Work to complete: Convert the lines of all the items below into a JSON list of strings, one string per line, skipping blank lines. Leave the pictures out.

Exercise data:

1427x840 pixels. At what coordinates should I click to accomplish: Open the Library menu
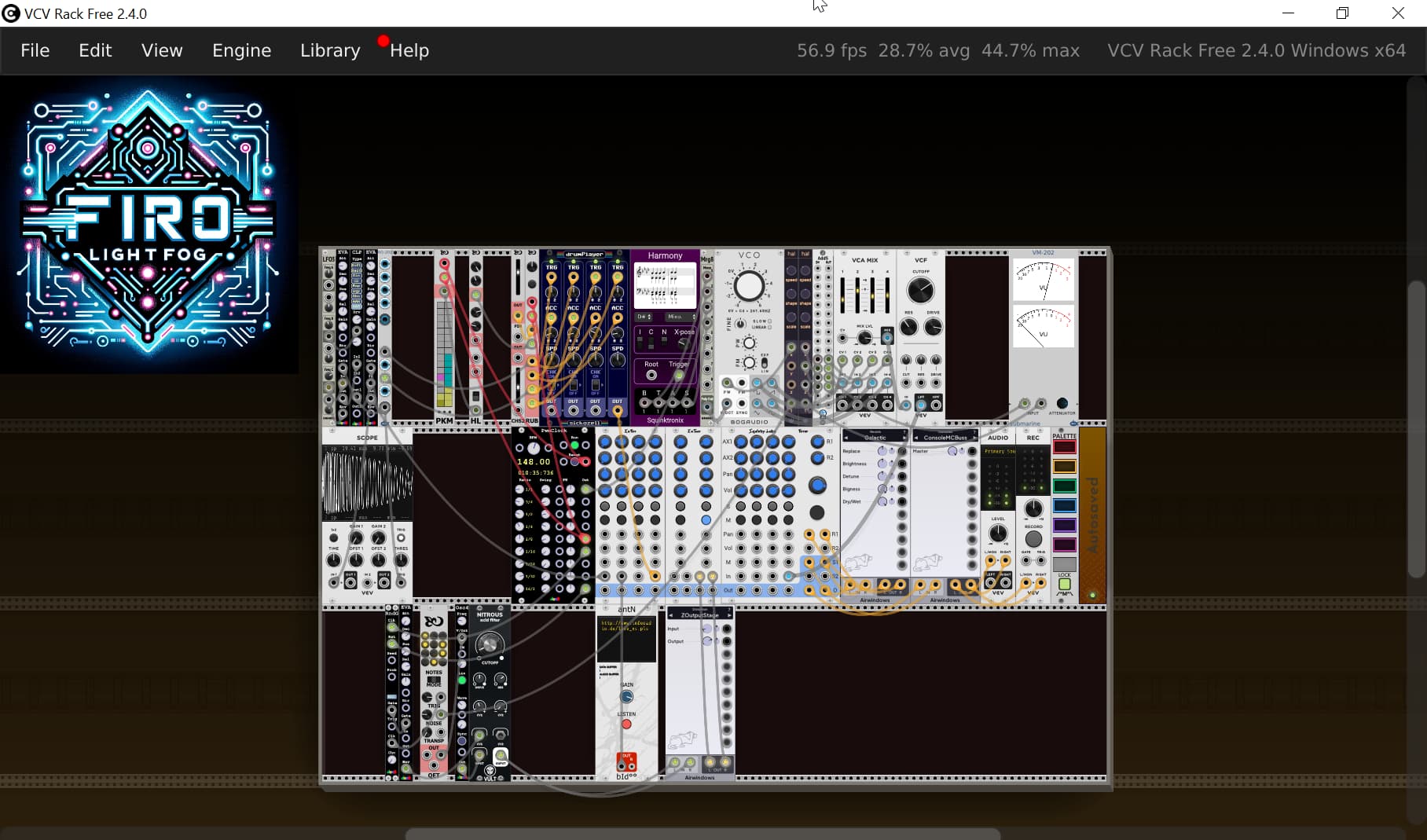pyautogui.click(x=330, y=50)
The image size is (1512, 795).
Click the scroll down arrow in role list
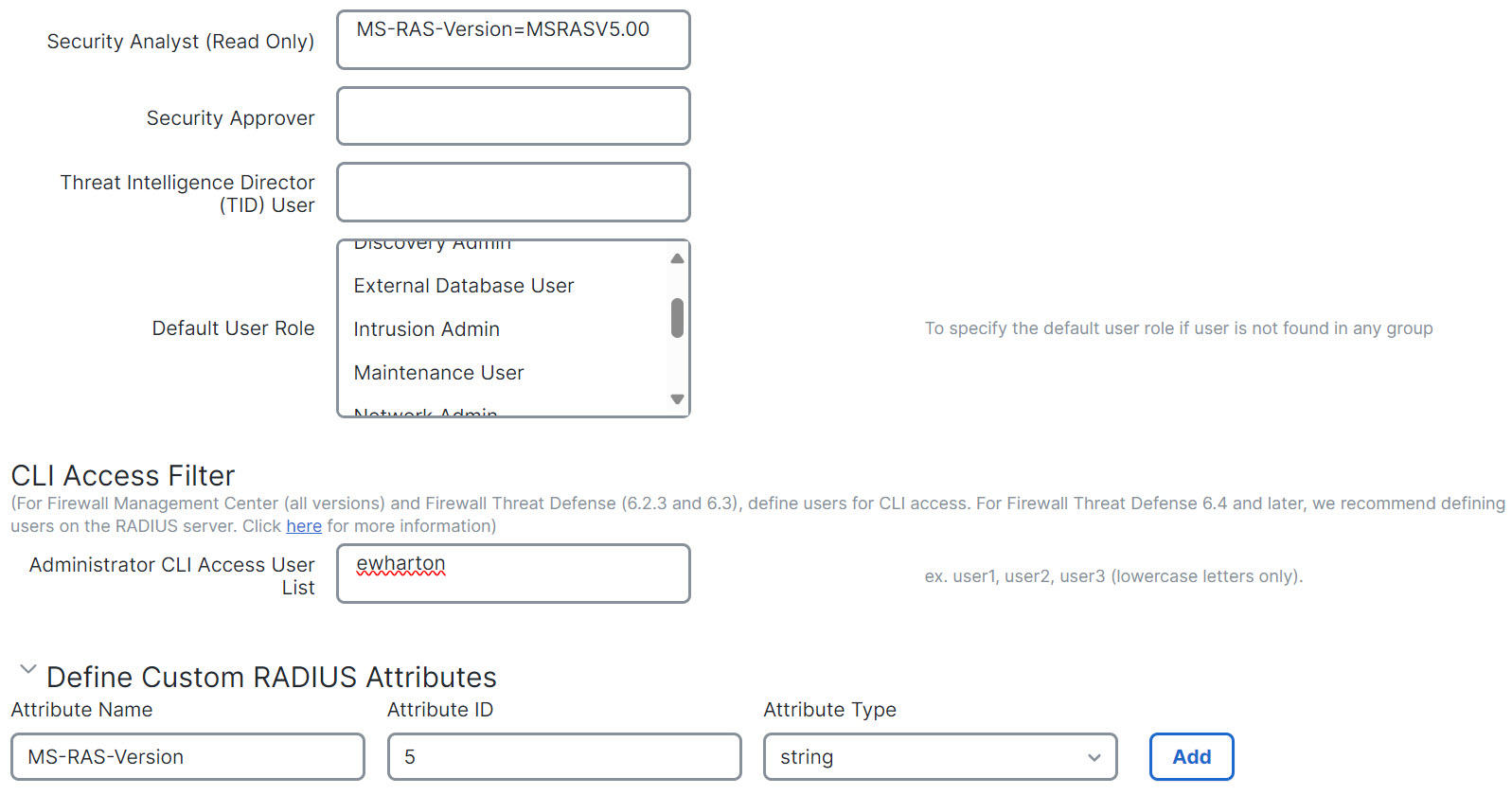point(677,399)
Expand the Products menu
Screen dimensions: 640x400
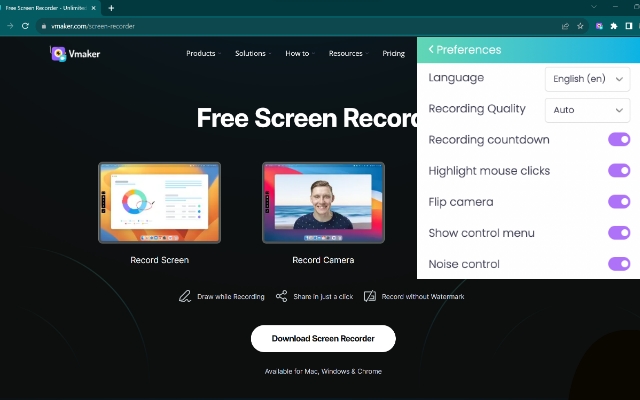203,53
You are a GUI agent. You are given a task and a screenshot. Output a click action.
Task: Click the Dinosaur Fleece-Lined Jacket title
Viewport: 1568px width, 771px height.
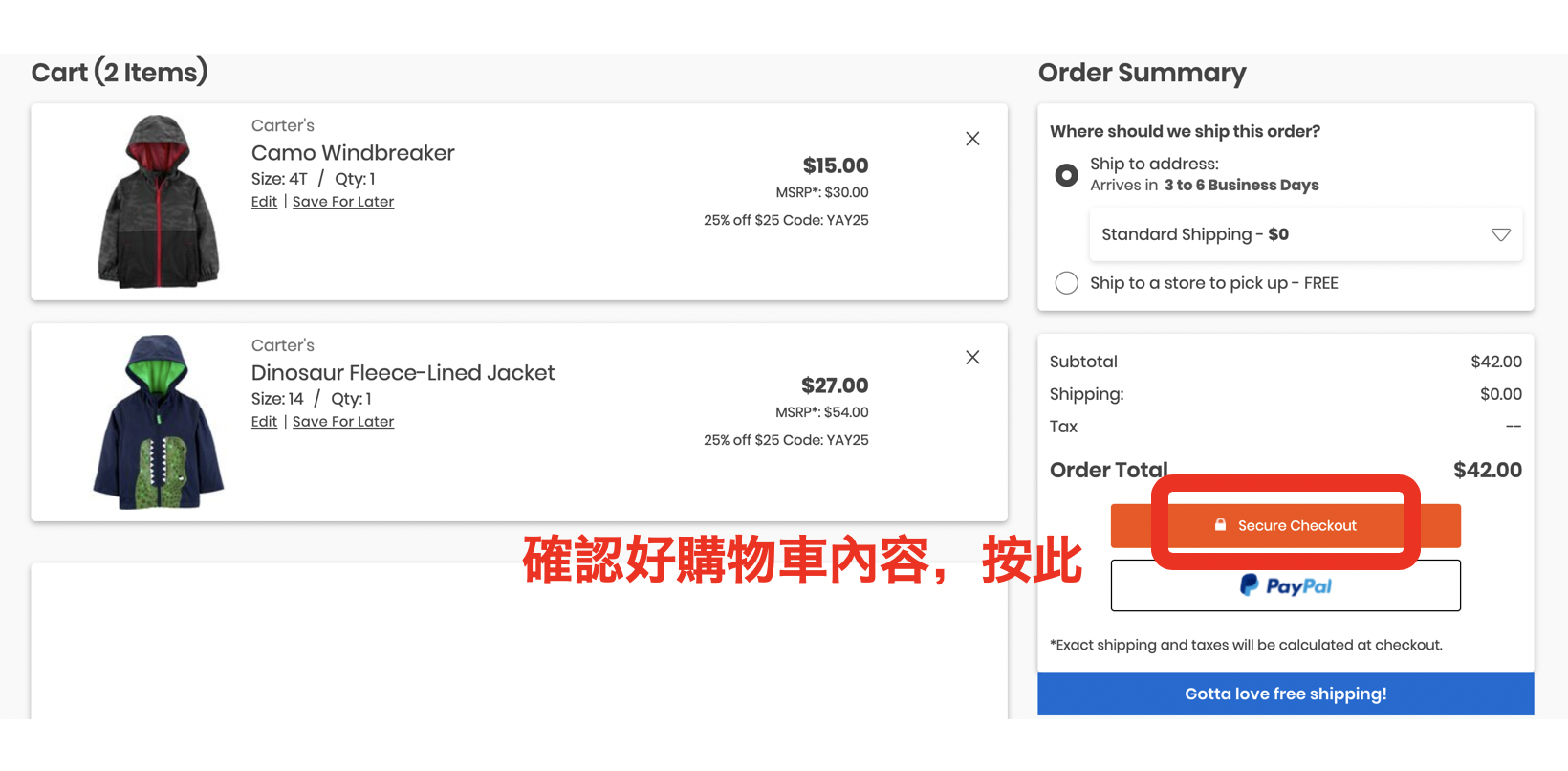tap(403, 373)
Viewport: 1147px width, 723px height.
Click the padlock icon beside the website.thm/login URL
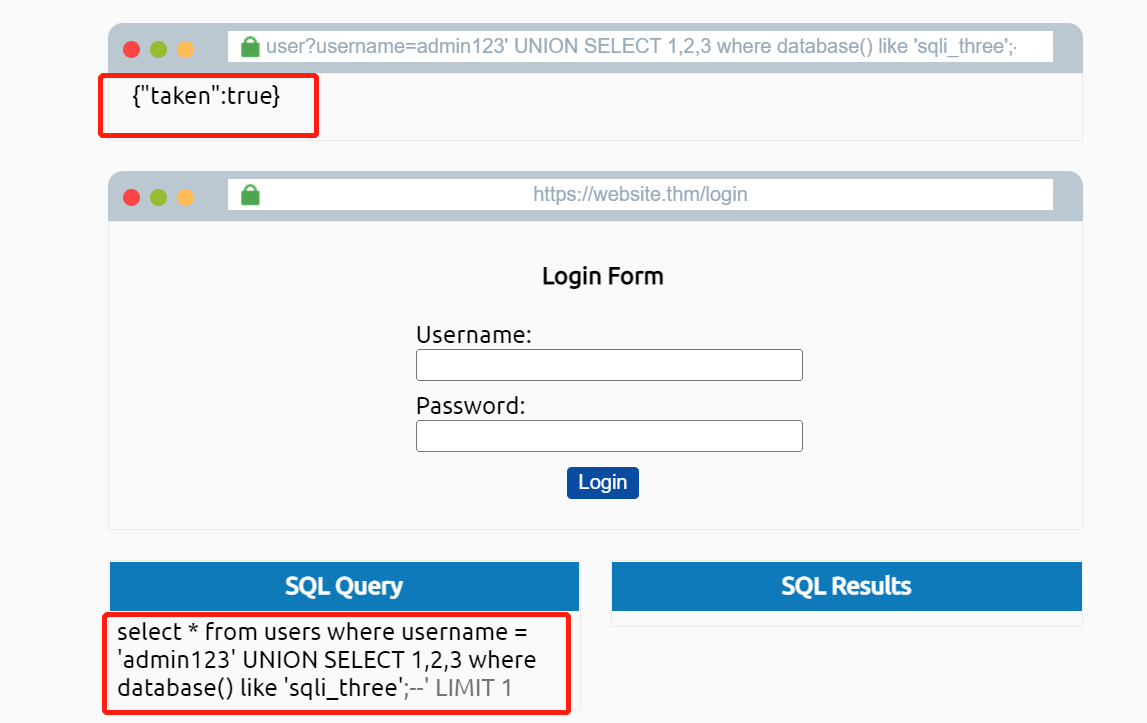pyautogui.click(x=250, y=195)
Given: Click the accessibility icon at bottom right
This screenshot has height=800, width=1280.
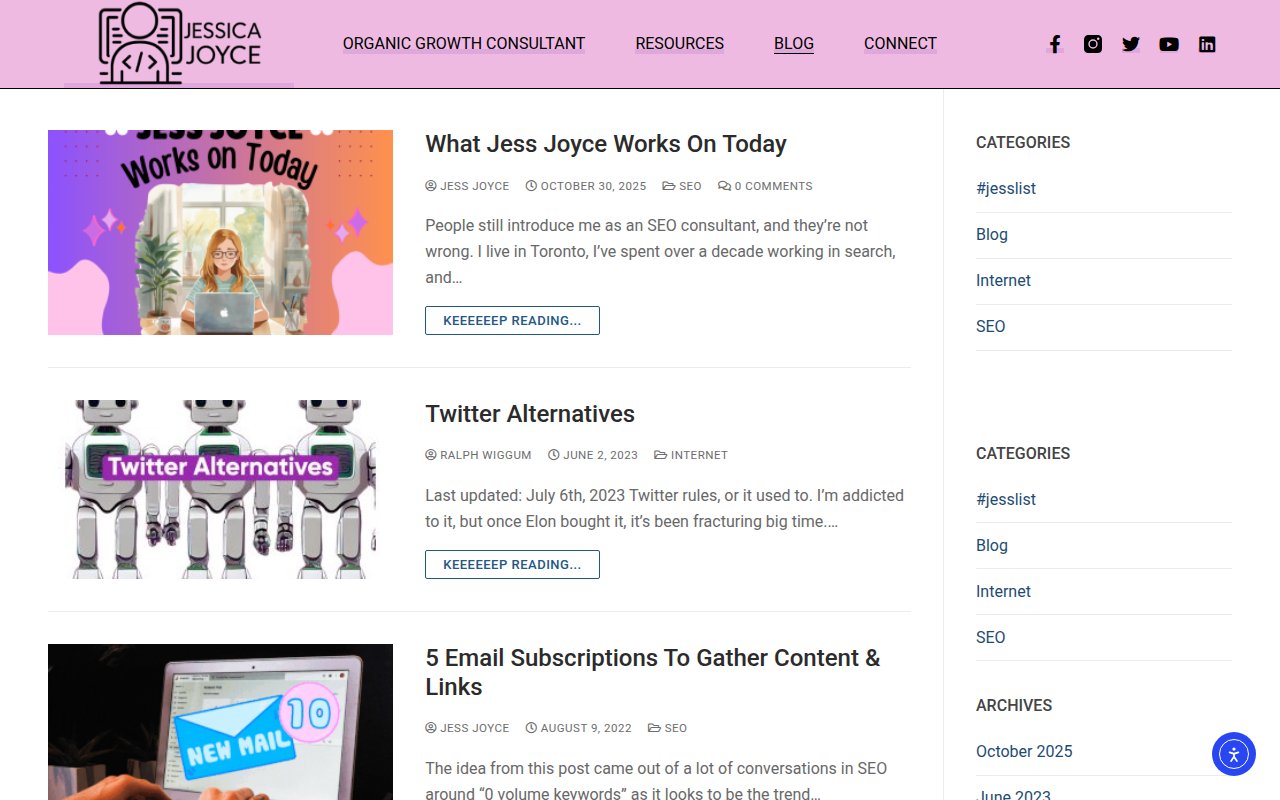Looking at the screenshot, I should pos(1233,754).
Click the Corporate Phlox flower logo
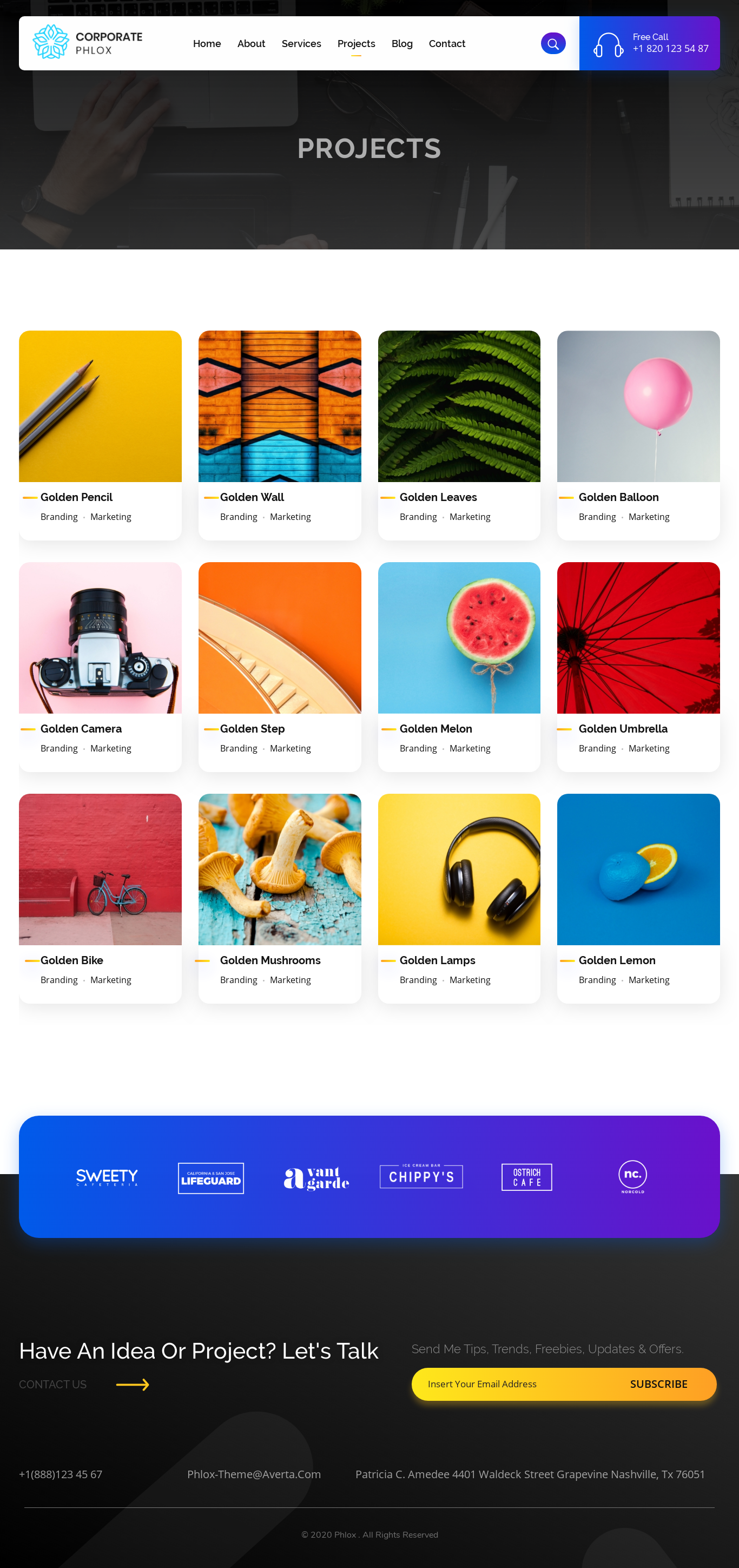Image resolution: width=739 pixels, height=1568 pixels. 50,42
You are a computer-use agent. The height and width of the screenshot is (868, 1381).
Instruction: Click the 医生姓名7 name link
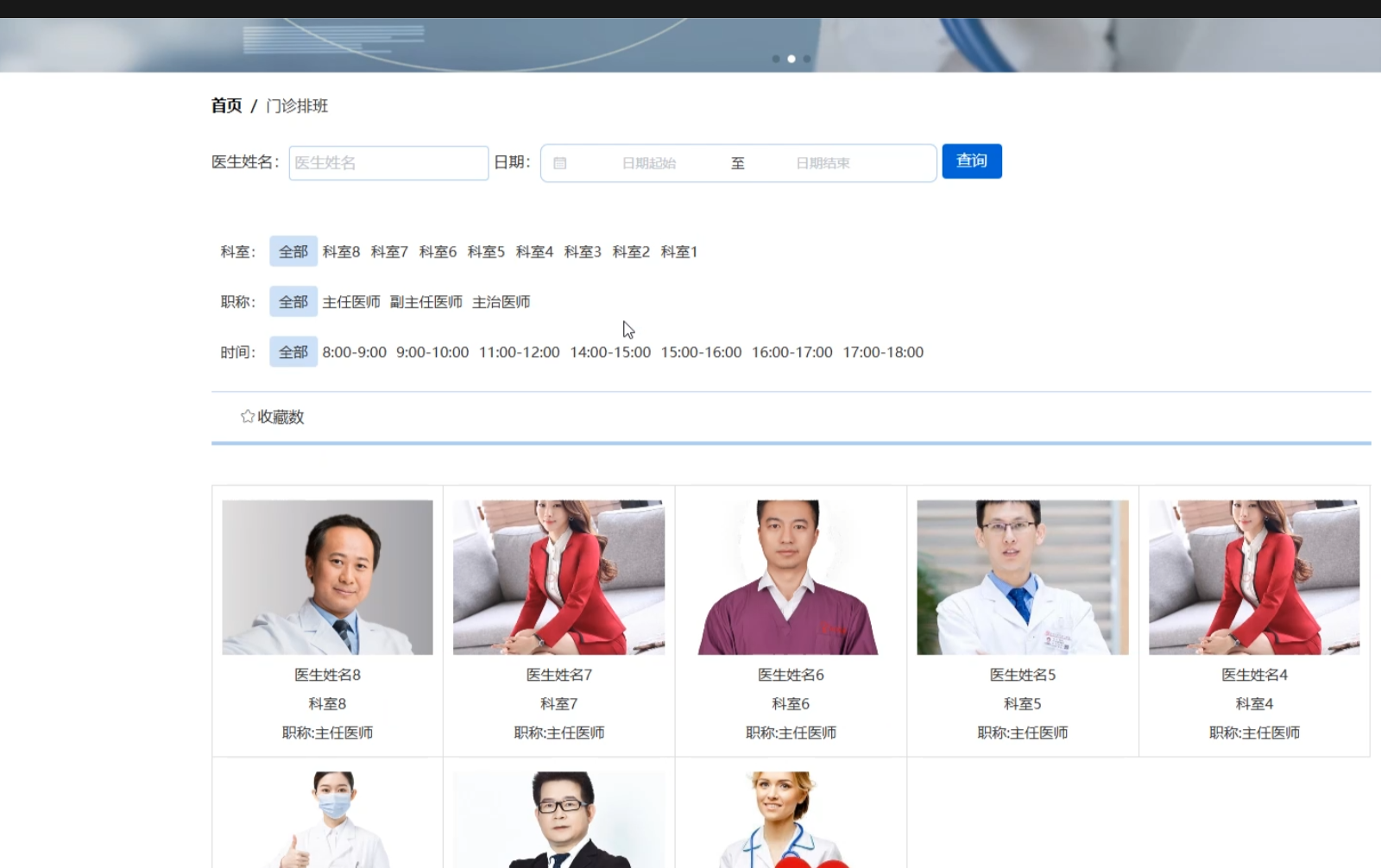pyautogui.click(x=558, y=675)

Response below:
[
  "1427x840 pixels. At what coordinates should I click to accomplish: Open the Library menu",
  "pyautogui.click(x=330, y=50)",
  "The image size is (1512, 795).",
  "Click the scroll down arrow in role list",
  "point(677,399)",
  "Expand the Products menu",
  "Screen dimensions: 640x400",
  "203,53",
  "You are a GUI agent. You are given a task and a screenshot. Output a click action.",
  "Task: Click the Dinosaur Fleece-Lined Jacket title",
  "Viewport: 1568px width, 771px height.",
  "tap(403, 373)",
  "Viewport: 1147px width, 723px height.",
  "Click the padlock icon beside the website.thm/login URL",
  "pyautogui.click(x=250, y=195)",
  "Given: Click the accessibility icon at bottom right",
  "This screenshot has height=800, width=1280.",
  "Looking at the screenshot, I should pos(1233,754).",
  "Click the Corporate Phlox flower logo",
  "Image resolution: width=739 pixels, height=1568 pixels. 50,42",
  "You are a computer-use agent. The height and width of the screenshot is (868, 1381).",
  "Instruction: Click the 医生姓名7 name link",
  "pyautogui.click(x=558, y=675)"
]